▶ [ASSIGNED TASK] The data below is to be set down exactly.

[Source data]
····················
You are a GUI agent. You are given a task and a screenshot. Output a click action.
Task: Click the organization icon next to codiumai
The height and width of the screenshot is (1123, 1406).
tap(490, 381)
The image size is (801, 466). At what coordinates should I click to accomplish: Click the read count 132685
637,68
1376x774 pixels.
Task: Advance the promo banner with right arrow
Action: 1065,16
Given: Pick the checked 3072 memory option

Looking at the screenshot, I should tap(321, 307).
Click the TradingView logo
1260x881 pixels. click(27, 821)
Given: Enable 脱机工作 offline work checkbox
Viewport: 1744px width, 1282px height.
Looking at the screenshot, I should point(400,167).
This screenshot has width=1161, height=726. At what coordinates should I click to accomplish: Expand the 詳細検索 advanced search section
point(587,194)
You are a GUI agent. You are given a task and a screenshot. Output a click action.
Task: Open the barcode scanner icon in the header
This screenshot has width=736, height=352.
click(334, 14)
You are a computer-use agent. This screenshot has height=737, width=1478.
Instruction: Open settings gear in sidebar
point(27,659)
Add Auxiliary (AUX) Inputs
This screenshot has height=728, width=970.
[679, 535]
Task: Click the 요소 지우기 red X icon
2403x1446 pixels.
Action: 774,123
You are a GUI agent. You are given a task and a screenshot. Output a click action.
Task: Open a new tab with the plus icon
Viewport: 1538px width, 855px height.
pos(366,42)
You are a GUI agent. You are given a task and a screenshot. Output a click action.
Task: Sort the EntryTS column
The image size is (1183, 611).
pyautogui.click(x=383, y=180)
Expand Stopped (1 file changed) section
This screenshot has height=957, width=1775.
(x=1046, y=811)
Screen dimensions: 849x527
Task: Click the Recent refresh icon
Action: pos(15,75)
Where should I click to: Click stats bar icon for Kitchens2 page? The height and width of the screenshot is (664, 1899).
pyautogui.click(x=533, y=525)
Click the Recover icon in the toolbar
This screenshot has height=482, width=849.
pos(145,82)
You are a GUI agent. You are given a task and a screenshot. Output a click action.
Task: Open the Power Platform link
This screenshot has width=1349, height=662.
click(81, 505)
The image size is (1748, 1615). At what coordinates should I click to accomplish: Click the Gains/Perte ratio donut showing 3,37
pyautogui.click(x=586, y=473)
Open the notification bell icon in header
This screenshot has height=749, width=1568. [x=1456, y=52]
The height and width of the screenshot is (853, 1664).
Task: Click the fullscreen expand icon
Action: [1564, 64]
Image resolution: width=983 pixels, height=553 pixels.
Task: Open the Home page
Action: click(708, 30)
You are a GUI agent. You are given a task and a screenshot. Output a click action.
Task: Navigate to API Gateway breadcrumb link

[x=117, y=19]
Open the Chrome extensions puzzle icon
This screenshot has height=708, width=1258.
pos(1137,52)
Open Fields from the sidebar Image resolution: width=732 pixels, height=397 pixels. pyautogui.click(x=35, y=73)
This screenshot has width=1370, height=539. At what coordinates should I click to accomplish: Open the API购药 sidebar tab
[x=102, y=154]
····················
▶ [ANSWER SECTION]
You are a GUI agent. You are given a task and a screenshot. Output a click action.
Task: Click the organization icon next to codiumai
The height and width of the screenshot is (1123, 1406).
tap(490, 381)
The image size is (801, 466). At what coordinates should I click to accomplish: Click the read count 132685
637,68
1376x774 pixels.
Task: Advance the promo banner with right arrow
Action: 1065,16
Given: Pick the checked 3072 memory option

Looking at the screenshot, I should tap(321, 307).
Click the TradingView logo
1260x881 pixels. click(27, 821)
Given: Enable 脱机工作 offline work checkbox
Viewport: 1744px width, 1282px height.
Looking at the screenshot, I should point(400,167).
This screenshot has width=1161, height=726. At what coordinates should I click to accomplish: Expand the 詳細検索 advanced search section
point(587,194)
You are a GUI agent. You are given a task and a screenshot. Output a click action.
Task: Open the barcode scanner icon in the header
This screenshot has width=736, height=352.
click(334, 14)
You are a computer-use agent. This screenshot has height=737, width=1478.
Instruction: Open settings gear in sidebar
point(27,659)
Add Auxiliary (AUX) Inputs
This screenshot has height=728, width=970.
[679, 535]
Task: Click the 요소 지우기 red X icon
2403x1446 pixels.
Action: 774,123
You are a GUI agent. You are given a task and a screenshot. Output a click action.
Task: Open a new tab with the plus icon
Viewport: 1538px width, 855px height.
pos(366,42)
You are a GUI agent. You are given a task and a screenshot. Output a click action.
Task: Sort the EntryTS column
The image size is (1183, 611).
pyautogui.click(x=383, y=180)
Expand Stopped (1 file changed) section
This screenshot has height=957, width=1775.
(x=1046, y=811)
Screen dimensions: 849x527
Task: Click the Recent refresh icon
Action: pos(15,75)
Where should I click to: Click stats bar icon for Kitchens2 page? The height and width of the screenshot is (664, 1899).
pyautogui.click(x=533, y=525)
Click the Recover icon in the toolbar
This screenshot has height=482, width=849.
pos(145,82)
You are a GUI agent. You are given a task and a screenshot. Output a click action.
Task: Open the Power Platform link
This screenshot has width=1349, height=662.
click(81, 505)
The image size is (1748, 1615). At what coordinates should I click to accomplish: Click the Gains/Perte ratio donut showing 3,37
pyautogui.click(x=586, y=473)
Open the notification bell icon in header
This screenshot has height=749, width=1568. [x=1456, y=52]
The height and width of the screenshot is (853, 1664).
Task: Click the fullscreen expand icon
Action: [1564, 64]
Image resolution: width=983 pixels, height=553 pixels.
Task: Open the Home page
Action: click(708, 30)
You are a GUI agent. You are given a task and a screenshot. Output a click action.
Task: Navigate to API Gateway breadcrumb link

[x=117, y=19]
Open the Chrome extensions puzzle icon
This screenshot has height=708, width=1258.
pos(1137,52)
Open Fields from the sidebar Image resolution: width=732 pixels, height=397 pixels. pyautogui.click(x=35, y=73)
This screenshot has width=1370, height=539. At what coordinates should I click to accomplish: Open the API购药 sidebar tab
[x=102, y=154]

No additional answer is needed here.